Lehigh students seeking mental health support are using the Lehigh Counseling and Psychological Services, as well as local Bethlehem resources. However, post-pandemic, these resources have proven difficult to find, especially long-term.
Dan Summers, doctoral intern at Lehigh’s Counseling and Psychological Services (UCPS), said their center offers individual therapy sessions and group sessions, in addition to outreach services, such as presentations and tabling events for different student groups and university departments, that promote mental health across campus.
Heather Stires, ‘23, has been using the individual therapy sessions with UCPS and has found them to be helpful.
“For my personal situation, I think it is a fantastic fit,” Stires said. “I Googled it, emailed the person they said to email, got set up with another person pretty quickly, and then I contacted them and made an appointment.”
However, Stires said while UCPS services have given her a space to flesh out what’s on her mind, she doesn’t know how helpful it is for someone dealing with trauma.
Summers said, although UCPS offers many different services, mental health resources are difficult to access.
“Our office was receiving a lot of requests, and we didn’t necessarily always have the availability that we would have liked,” Summers said. “We certainly would have benefited from more resources available. If we had more clinicians, that would free up appointment times and fewer people would be put on waitlists, or the waitlists they’re put on would be less long.”
In addition to waitlists for appointments, UCPS’s indiviual counseling is short-term therapy.

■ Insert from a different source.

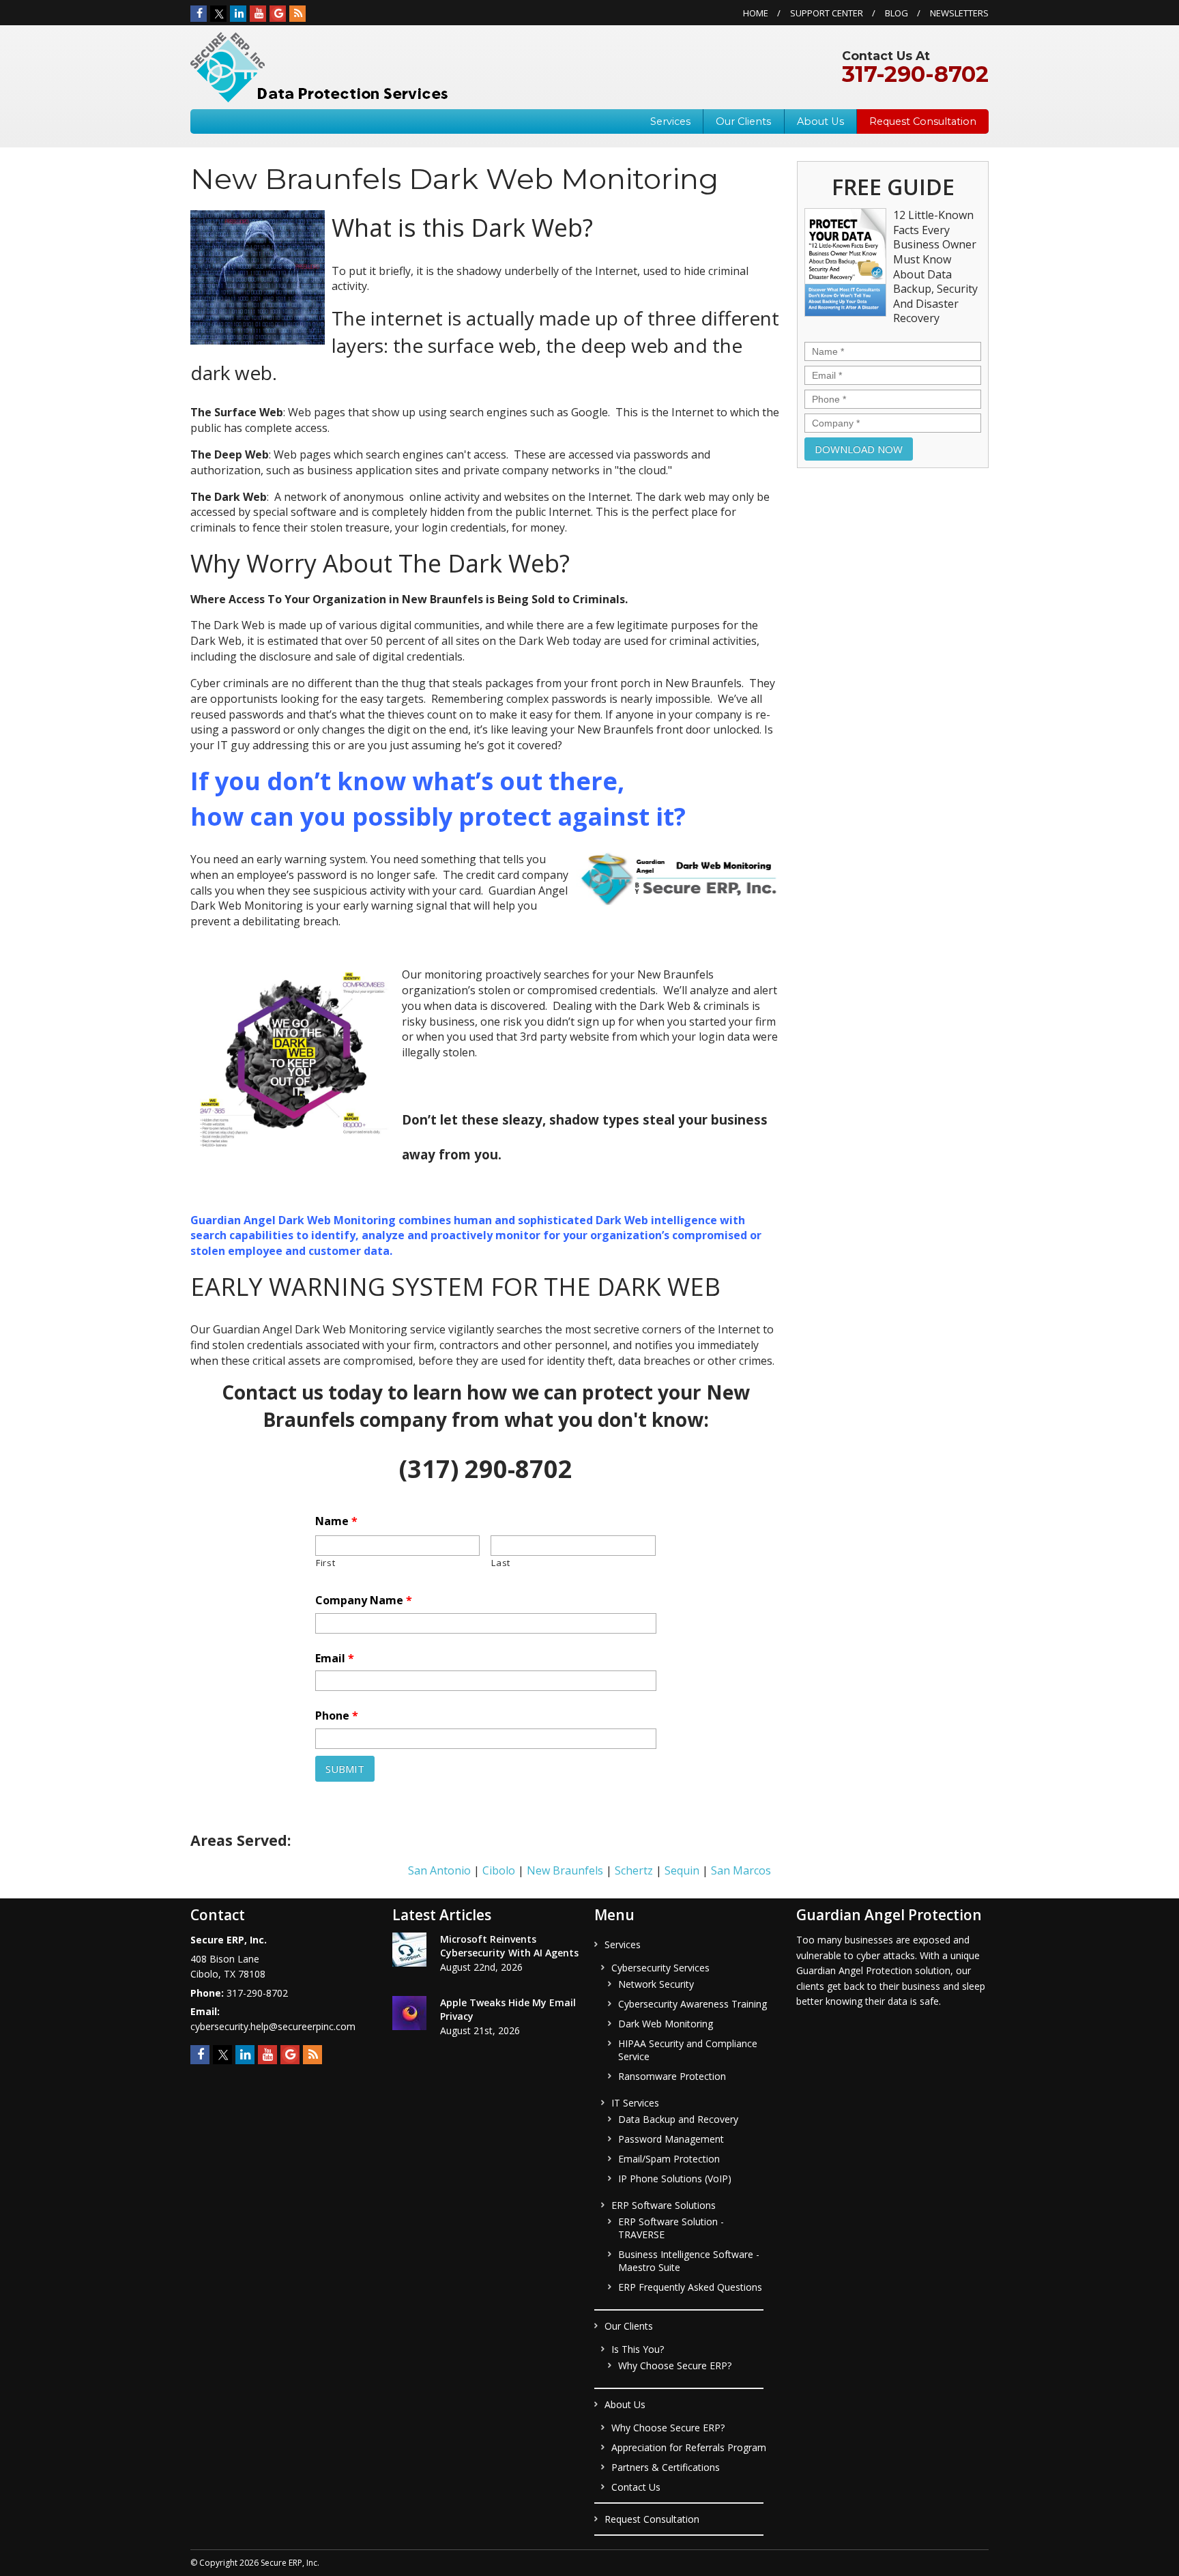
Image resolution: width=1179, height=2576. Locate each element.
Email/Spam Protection (669, 2158)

There is no hard limit on the number of sessions students get, as it varies by individual counselor, but at a certain point students may be referred to group counseling or outside resources.
This limit is what made Evy Rahmey, ‘23, seek mental health support outside of campus.
“I used the Lehigh counseling service for a few sessions before I found my own therapist that I see on a weekly basis outside of Lehigh,” Rahmey said. “I really liked the Lehigh counseling service, I felt that it was actually a really good resource. The only thing that made me outsource my therapy was the limited amount of sessions that you can have. I was looking for a therapist I could have for as long as I need.”
However, Rahmey said UCPS makes the process of outsourcing easier for Lehigh students by referring them to local Bethlehem mental health providers.
Diane Prosper, a Lehigh alumna and licensed counselor based in Bethlehem, said she has seen an increase in the number of college students coming in for psychiatric evaluations, both through counseling center referrals and individual research to access more services than college counseling centers can provide.
Prosper said that even as a counselor herself, she has been looking for a therapist because burnout rates within the industry are increasing with how many people are currently looking for mental health resources.
“We’ve definitely seen a huge uptick, and unfortunately, with COVID-19, everybody needs some type of service for mental health,” Prosper said. “And there are so few resources out there – whether it be a counselor, a therapist, seeing a psychiatrist – the waitlists for all of these services are extensive, some of them are even months out, and I know college counseling centers have been looking for outpatient resources to refer their students to.”